Queen of Jeans – Karaoke
I really love this whole record of dreamy indie pop, but “Karaoke” is a killer love song that’s a series of vignettes about how love derails the mundane. It perfectly captures the feeling of being stuck in your head obsessing over someone while you try and be present in your life. Concept aside, “Karaoke” is just a great big swing of a pop track, with one of those choruses that’s actually a prechorus to an even bigger chorus!
SML – Industry
Discovered this excellent knotty, improvised record via Bandcamp’s Album of the Day. Imagine if Harmonia spent time DJing at Dublab and cratedigging spiritual jazz, and you get close to SML’s dense textures. It’s not surprising that this five piece band are hanging out in similar scenes to LA’s current lowkey jazz/improv revival – the loose approach to “jazz” rhymes with Sam Gendel’s work and the rest of the Leaving Records scene. However, it’s the group’s integration of pulsing synthesis and studio manipulation that result in jams that surprise with a more granular and confrontational footing than their peers.
Wilco – Hot Sun
I’ve struggled with the last few Wilco records even though I’m a fan, but I was thrilled to hear the band in the weirdo krautrock mode of “Spiders (Kidsmoke)” on the opening track of their new EP Hot Sun Cool Shroud. Jeff Tweedy’s defiantly major-key chorus only highlights the spindly summer paranoia of the main groove, and the track’s string arrangement in the back half set up the cracked spaghetti western guitar solo to break like a summer sweat.

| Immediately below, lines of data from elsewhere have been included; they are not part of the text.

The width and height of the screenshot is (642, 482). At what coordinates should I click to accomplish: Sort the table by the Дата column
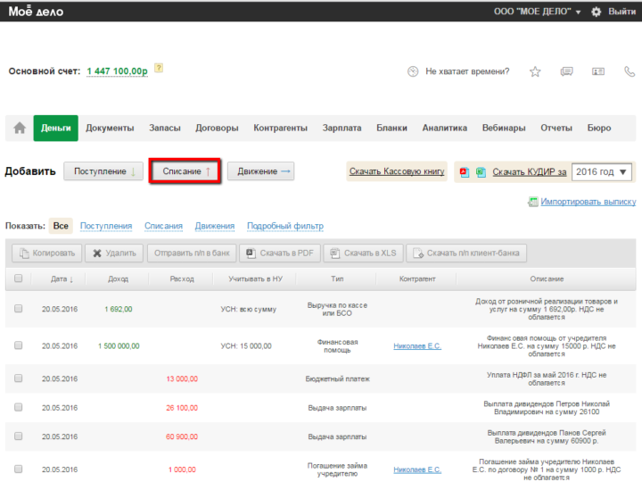pos(62,278)
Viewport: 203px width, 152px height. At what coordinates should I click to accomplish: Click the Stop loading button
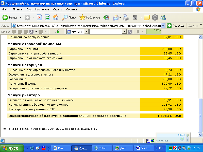39,17
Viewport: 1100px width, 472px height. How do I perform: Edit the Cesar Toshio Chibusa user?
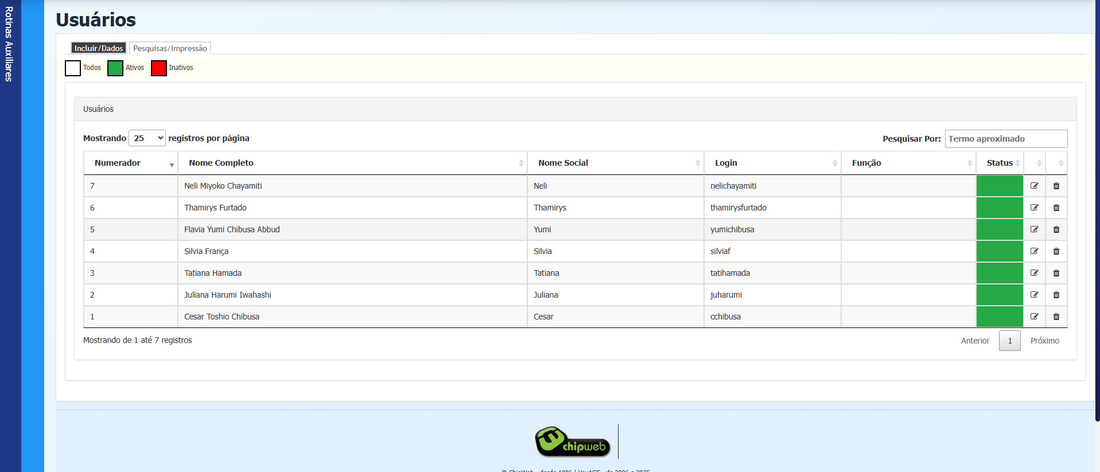coord(1034,317)
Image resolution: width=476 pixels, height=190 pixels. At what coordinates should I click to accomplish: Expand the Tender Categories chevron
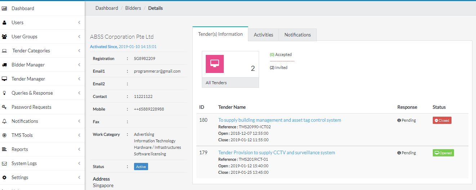[x=79, y=51]
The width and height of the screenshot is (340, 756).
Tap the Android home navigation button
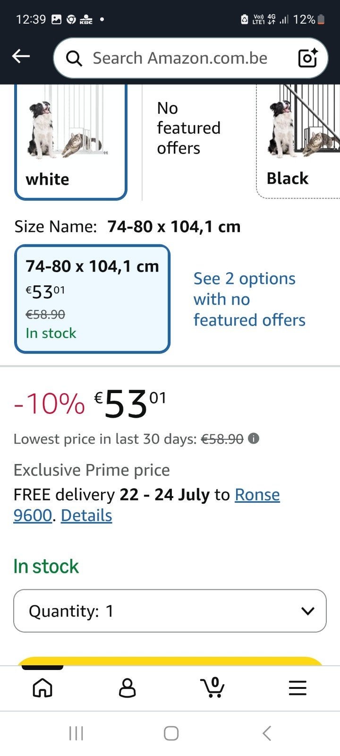point(171,733)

Channel Tres – Cactus Water
A double dip on Nick Sylvester production this newsletter – so glad to see him back working with Channel Tres, as they bring out the best in each other on tracks like “Cactus Water.” The bass pocket is infinitely deep and hooky, and Channel plucks lyrical moments of of the song’s negative space built for singing along on a sweaty dancefloor – “show me how they do it in your town” – and even though the track sounds simple, the effortlessness feels miraculous.
Lil Yachty & James Blake – Woo
James Blake has suddenly found himself making smart, weird moves in 2024 – nothing about his collaborative record Bad Cameo with Lil Yachty reads as a big swing, which is exactly why it’s a way more fun listen than many of his most recent albums. Even his surprise CMYK002 was more of a serious proposal than this album, which seems to thrill in keeping things at a vibes-only level. The arpeggiator that matches the energy of the footwork kick pattern at 1:31 still speaks to both artist’s skill, even on an album that intentionally feels like it keeps the stakes low.
throwback
Shaquille O’Neil – No Love Lost
For those of us who grew up in the Shaq-Fu / Steel era of Shaq’s fame, it’s wild to know that Shaq’s rap record You Can’t Stop The Reign wasn’t on streaming until this week, complete with never-before heard Jay-Z and Nas verses. Let’s give Big Aristotle some credit – try and imagine Luka Doncic dropping a serviceable hip hop record, and You Can’t Stop The Reign looks almost impressive.
The vocal mixing and beat selection is almost comically of the 90’s MTV/Bad Boy era – he was clearly incredibly fond of Notorious B.I.G., aping his flow across the whole album, and drawing heavily from an East Coast palette of beats and collaborators, minus the DJ Quik-produced lite G-Funk of “Strait Playin’.” The Biggie worship is so heavy there’s a song called “It Was All A Dream,” based on the opening lyric of “Juicy,” immediately following a song with a verse from Biggie. He made it a hot line, Shaq made it…a song. Shaq, in all honesty, overdelivers as an MC on the record, and this is a delightful window into 90’s monoculture where the biggest star in the NBA had his own breakfast cereal, children’s movies, and Sega game…so let’s forgive the man biting from the best.